__Saved data entries__
--- START ---

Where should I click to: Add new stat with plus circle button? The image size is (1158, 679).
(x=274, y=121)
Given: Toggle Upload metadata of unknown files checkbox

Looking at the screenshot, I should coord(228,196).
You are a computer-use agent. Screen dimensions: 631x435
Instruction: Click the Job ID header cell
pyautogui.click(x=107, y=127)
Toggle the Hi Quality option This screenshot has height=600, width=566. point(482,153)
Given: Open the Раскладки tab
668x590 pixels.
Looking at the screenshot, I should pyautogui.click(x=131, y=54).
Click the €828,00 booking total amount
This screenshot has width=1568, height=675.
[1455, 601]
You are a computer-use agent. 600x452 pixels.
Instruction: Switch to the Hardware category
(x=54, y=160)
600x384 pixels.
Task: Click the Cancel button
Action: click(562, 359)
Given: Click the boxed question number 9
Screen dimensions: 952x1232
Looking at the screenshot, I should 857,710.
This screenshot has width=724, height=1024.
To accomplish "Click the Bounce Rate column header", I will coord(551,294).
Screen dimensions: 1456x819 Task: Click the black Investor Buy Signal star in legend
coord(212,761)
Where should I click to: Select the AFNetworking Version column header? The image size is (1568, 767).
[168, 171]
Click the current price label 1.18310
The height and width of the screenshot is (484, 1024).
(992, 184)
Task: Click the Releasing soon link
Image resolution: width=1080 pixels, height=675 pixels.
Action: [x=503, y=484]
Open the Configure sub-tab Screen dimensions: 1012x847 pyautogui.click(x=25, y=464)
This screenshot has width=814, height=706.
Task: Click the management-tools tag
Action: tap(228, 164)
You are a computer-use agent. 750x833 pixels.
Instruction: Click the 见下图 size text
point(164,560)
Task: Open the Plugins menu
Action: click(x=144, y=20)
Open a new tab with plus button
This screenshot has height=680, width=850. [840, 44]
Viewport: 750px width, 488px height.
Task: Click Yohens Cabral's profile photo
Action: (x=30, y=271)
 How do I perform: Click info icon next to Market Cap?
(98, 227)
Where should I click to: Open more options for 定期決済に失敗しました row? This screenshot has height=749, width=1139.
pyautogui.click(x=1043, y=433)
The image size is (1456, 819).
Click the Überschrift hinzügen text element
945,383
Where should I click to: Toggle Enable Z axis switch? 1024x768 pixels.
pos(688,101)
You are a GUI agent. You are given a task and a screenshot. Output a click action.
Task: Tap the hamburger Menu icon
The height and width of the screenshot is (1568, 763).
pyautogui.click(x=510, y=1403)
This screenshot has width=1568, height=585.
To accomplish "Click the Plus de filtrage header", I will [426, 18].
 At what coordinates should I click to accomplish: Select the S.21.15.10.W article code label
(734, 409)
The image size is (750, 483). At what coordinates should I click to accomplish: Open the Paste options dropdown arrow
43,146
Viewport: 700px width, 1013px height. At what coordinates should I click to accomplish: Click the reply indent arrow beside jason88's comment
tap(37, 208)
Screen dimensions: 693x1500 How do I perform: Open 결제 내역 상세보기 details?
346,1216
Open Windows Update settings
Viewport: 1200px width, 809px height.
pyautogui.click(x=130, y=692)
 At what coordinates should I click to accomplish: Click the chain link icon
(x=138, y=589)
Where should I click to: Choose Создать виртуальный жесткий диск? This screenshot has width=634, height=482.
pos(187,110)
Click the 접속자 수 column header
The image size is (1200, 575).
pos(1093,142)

--- END ---

__WORK REQUIRED__
Reply with the number of lines in the entries that hold the word "will", and add no other words.

__TASK RESPONSE__
2